▶ **Stated exercise**:
Rewrite the rows from the start through the line with "(x=916, y=636)", changing "Select" to "Click" and keeping everything else the same. Omit the pictures from your answer.

--- begin Data for the task ---

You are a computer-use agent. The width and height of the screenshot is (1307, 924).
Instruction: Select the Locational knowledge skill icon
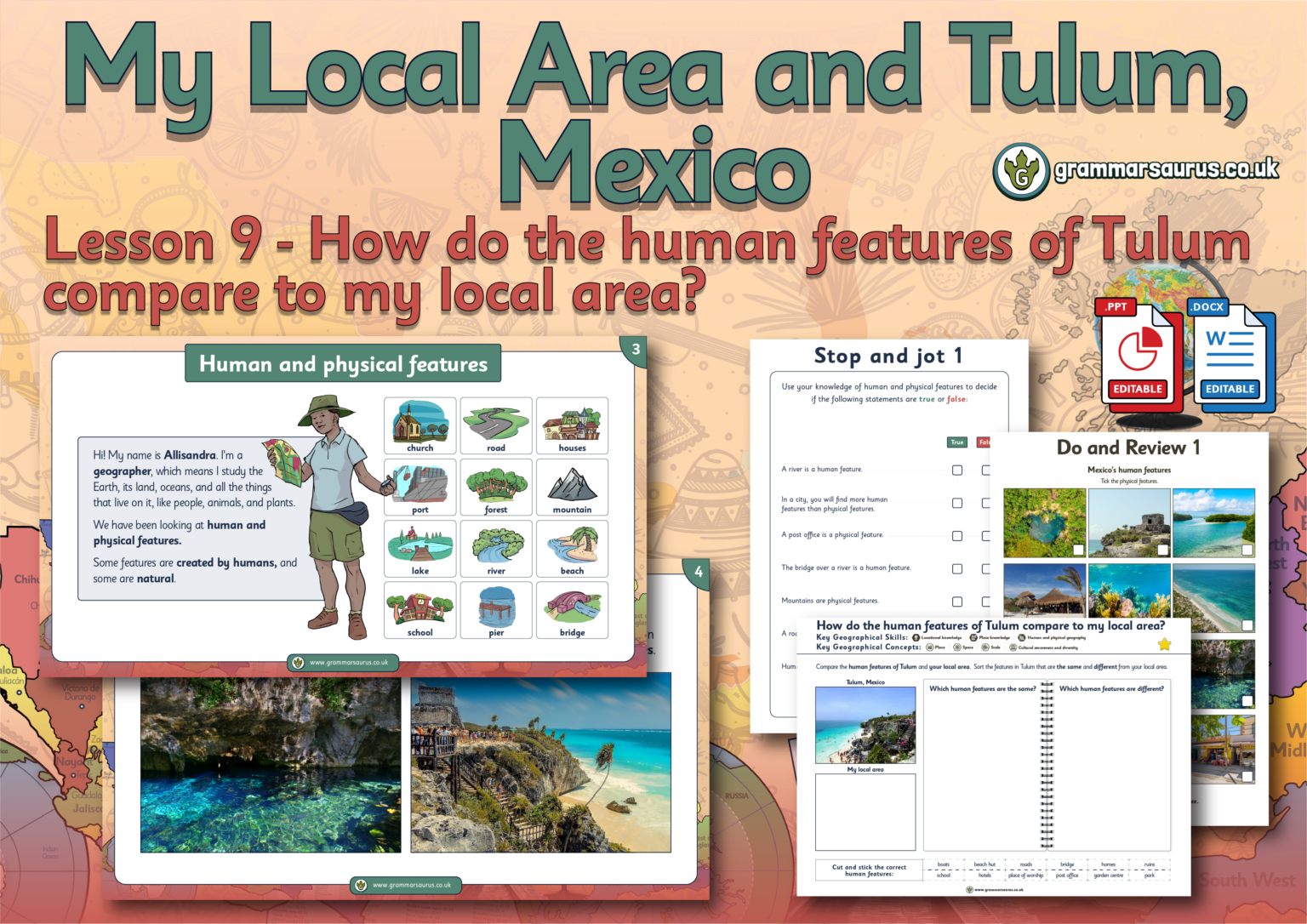(x=916, y=636)
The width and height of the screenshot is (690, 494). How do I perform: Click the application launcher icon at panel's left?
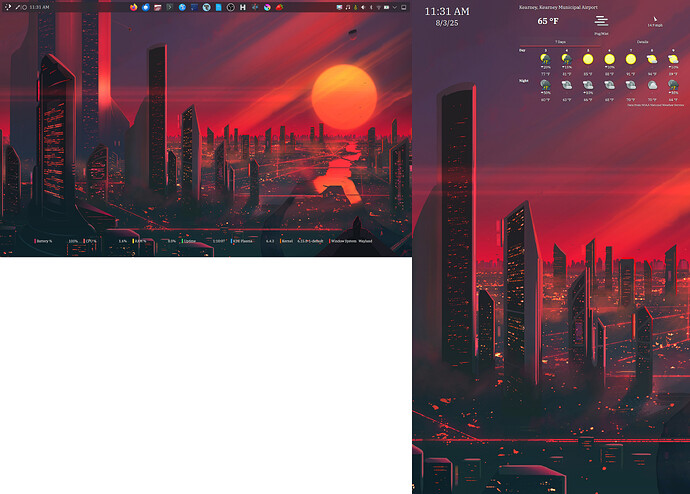(6, 7)
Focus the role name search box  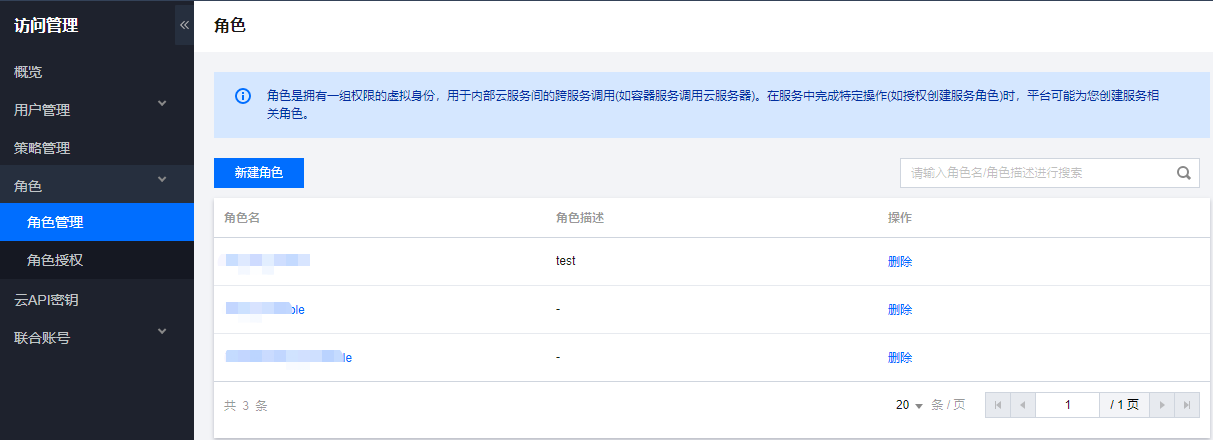click(x=1035, y=173)
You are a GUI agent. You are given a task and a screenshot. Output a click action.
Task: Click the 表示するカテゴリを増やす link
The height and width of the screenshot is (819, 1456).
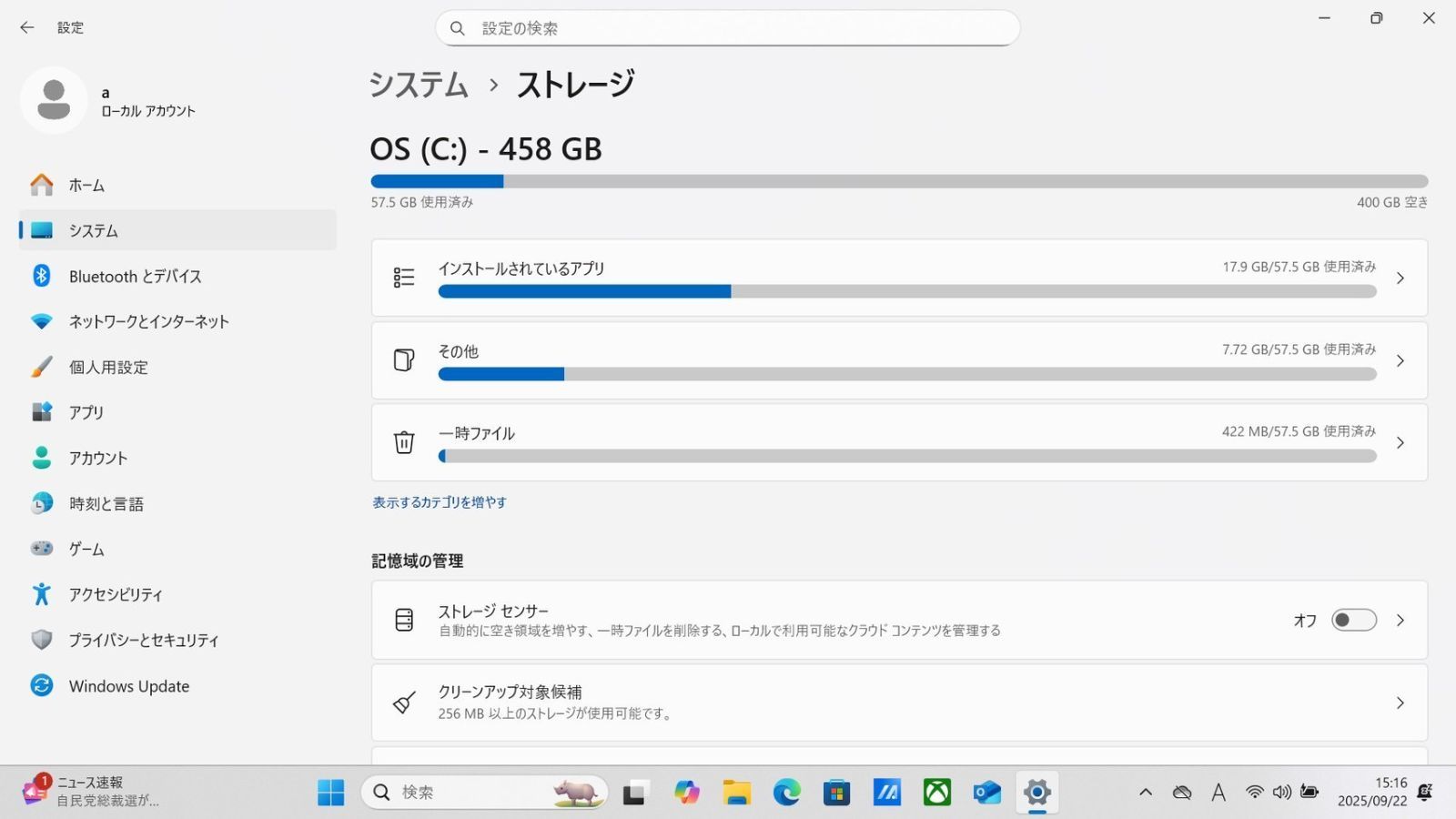[439, 501]
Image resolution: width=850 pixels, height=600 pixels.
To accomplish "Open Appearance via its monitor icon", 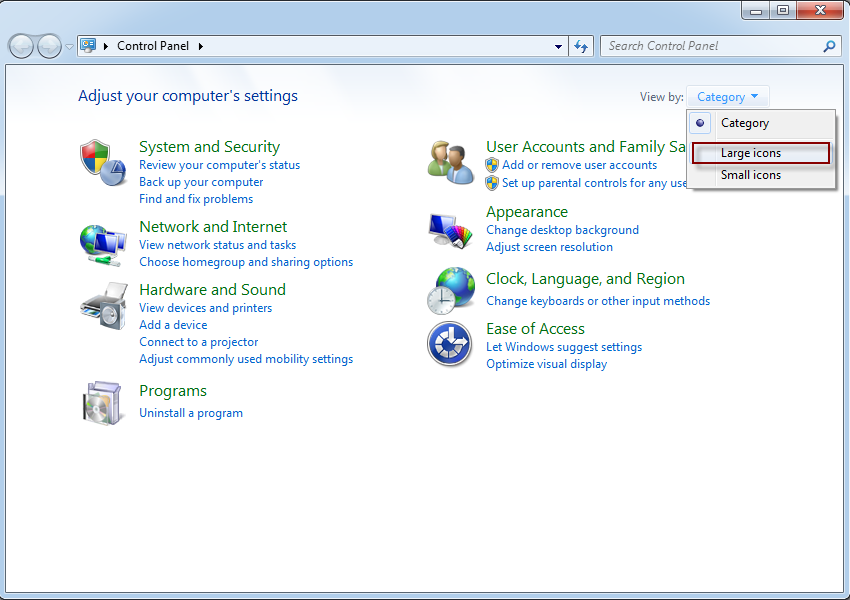I will (x=450, y=228).
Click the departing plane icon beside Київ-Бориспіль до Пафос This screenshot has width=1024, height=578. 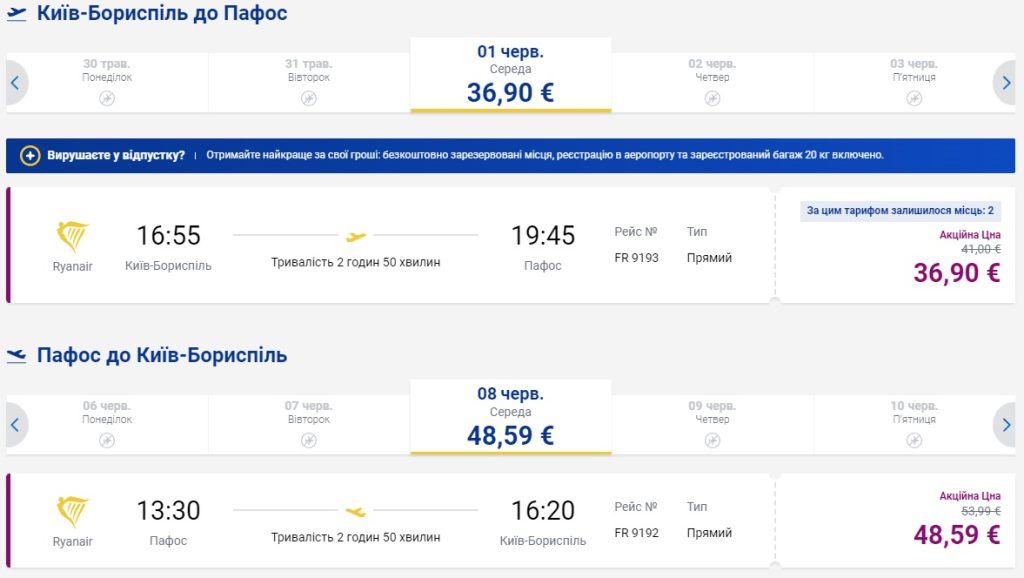[x=17, y=14]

--- end Data for the task ---

▶ **Solved problem**:
You are a computer-use agent. The width and height of the screenshot is (1307, 924).
Instruction: Click the Locational knowledge skill icon
(x=916, y=636)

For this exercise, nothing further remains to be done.